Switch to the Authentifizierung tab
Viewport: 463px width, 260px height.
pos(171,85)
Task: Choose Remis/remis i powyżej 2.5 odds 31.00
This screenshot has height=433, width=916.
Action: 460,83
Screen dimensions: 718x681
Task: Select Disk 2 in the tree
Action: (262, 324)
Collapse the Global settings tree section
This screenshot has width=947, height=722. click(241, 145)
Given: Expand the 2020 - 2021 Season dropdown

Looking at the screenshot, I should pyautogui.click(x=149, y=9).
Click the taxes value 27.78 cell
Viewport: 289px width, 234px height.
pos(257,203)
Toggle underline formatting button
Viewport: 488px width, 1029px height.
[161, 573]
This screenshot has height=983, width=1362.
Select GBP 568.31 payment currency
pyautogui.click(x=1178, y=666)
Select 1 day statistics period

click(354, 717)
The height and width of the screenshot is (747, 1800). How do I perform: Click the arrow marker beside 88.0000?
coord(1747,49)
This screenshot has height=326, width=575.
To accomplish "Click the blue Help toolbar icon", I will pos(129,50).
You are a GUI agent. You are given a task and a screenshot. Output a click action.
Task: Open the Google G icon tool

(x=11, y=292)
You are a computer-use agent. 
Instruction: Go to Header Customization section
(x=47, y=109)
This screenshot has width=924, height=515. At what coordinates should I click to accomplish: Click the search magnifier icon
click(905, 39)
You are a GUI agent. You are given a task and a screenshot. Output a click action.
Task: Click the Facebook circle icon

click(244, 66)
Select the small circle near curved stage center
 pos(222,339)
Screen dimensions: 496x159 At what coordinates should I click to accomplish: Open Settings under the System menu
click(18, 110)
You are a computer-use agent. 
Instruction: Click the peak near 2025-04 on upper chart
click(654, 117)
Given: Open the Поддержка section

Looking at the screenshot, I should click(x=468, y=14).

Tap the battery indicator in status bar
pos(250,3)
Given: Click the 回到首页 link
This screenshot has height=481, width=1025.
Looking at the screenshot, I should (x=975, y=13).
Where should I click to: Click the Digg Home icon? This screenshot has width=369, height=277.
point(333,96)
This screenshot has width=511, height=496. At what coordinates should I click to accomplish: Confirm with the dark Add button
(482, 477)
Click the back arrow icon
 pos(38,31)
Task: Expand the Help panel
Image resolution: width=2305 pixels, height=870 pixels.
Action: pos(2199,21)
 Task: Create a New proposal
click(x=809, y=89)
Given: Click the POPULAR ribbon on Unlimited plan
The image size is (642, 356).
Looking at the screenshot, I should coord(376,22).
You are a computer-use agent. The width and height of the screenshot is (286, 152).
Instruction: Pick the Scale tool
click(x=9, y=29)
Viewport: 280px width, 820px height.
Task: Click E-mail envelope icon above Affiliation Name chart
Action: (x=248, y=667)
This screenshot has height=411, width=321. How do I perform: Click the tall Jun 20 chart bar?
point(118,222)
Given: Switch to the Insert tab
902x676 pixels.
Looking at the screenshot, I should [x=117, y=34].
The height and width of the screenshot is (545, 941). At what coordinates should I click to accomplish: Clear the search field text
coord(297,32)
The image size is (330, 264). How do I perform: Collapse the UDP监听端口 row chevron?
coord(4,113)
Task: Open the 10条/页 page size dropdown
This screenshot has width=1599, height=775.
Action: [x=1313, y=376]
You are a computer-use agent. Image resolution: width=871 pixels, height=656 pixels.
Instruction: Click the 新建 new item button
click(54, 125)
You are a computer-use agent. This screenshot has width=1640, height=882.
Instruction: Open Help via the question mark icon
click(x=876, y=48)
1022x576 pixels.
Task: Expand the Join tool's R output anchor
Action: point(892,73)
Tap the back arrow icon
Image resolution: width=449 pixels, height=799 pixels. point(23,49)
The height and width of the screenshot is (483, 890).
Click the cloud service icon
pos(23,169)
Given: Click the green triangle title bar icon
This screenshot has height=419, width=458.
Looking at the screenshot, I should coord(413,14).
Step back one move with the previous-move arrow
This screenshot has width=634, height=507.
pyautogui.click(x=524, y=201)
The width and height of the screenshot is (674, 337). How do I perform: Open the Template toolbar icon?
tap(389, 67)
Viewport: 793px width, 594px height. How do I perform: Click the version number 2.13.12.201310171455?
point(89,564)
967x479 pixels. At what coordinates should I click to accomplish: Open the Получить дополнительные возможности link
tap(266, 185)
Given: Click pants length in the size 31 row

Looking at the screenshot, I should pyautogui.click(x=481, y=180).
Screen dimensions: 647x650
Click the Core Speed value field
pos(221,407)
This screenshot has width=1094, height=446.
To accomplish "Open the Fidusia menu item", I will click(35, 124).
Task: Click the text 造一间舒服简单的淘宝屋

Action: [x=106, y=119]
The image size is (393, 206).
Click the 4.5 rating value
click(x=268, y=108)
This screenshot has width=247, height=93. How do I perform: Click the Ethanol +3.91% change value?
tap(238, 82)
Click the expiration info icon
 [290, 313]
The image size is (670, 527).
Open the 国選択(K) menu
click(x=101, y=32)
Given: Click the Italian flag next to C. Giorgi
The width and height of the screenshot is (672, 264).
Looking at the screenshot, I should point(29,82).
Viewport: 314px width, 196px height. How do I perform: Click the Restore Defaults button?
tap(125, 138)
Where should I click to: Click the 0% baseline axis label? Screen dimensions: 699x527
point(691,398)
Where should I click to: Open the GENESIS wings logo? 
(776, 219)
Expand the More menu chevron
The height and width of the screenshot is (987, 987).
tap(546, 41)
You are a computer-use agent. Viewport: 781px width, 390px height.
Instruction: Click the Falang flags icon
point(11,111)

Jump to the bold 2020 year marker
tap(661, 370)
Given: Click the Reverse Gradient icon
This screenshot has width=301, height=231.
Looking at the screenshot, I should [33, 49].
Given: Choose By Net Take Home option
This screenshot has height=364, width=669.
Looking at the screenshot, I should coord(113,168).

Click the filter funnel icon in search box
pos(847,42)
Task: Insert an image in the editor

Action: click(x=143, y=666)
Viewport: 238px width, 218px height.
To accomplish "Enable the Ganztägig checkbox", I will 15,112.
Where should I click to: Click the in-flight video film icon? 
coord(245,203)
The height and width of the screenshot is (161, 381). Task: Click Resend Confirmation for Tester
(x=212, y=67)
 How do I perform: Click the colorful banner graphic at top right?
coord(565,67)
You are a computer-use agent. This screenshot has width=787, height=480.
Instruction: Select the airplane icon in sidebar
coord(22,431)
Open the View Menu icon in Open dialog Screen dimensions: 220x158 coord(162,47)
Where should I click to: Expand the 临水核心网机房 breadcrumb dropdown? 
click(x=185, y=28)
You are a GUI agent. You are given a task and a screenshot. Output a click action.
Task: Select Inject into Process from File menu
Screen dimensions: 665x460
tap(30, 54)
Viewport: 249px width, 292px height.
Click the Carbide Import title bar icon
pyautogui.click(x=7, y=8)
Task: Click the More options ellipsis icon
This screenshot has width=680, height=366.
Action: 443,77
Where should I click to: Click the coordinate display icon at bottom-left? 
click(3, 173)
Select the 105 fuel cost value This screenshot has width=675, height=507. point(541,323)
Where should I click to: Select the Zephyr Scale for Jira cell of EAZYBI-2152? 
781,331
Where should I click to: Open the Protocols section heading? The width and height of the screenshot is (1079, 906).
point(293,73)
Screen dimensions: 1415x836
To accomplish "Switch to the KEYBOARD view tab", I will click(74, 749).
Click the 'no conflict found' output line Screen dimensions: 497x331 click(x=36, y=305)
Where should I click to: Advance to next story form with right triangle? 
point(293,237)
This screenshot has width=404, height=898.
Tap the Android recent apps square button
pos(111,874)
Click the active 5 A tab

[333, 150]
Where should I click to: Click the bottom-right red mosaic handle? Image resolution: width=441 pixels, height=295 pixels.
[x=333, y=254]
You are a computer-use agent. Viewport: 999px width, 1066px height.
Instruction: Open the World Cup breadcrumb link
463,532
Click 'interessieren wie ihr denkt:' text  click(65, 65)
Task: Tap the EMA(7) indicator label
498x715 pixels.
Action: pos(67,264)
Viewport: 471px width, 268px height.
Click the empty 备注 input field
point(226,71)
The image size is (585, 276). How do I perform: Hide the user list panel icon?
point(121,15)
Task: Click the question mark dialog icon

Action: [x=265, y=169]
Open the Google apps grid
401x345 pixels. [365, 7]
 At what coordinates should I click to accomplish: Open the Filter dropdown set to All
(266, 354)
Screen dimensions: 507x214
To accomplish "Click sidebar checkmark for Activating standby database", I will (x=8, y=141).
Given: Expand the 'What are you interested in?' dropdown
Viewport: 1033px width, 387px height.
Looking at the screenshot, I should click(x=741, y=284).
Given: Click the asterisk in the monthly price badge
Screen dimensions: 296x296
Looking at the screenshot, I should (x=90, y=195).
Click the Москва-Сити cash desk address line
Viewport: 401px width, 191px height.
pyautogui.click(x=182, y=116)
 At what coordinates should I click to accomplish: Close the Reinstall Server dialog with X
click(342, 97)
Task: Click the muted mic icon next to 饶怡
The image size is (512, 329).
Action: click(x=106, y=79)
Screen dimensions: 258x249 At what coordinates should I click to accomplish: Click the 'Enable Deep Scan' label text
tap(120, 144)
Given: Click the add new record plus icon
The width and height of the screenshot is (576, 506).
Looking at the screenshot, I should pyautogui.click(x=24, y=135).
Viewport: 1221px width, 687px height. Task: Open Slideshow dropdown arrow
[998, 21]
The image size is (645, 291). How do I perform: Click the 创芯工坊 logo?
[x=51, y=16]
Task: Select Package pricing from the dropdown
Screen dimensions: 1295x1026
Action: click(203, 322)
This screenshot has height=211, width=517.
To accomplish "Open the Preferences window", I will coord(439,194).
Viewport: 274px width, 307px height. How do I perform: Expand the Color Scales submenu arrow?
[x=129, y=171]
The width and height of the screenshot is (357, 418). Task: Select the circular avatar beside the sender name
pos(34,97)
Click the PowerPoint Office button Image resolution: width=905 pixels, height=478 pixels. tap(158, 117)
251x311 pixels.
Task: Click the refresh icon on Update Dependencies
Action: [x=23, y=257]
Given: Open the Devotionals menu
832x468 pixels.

++++

## Work instructions
Return, from the data, each line where the string "will" occurs.

## Answer to the exercise
To accomplish "Click the blue Help toolbar icon", I will pos(129,50).
To accomplish "Open the Fidusia menu item", I will click(35, 124).
To accomplish "Enable the Ganztägig checkbox", I will 15,112.
To accomplish "Switch to the KEYBOARD view tab", I will click(74, 749).
To accomplish "Click sidebar checkmark for Activating standby database", I will (x=8, y=141).
To accomplish "Open the Preferences window", I will coord(439,194).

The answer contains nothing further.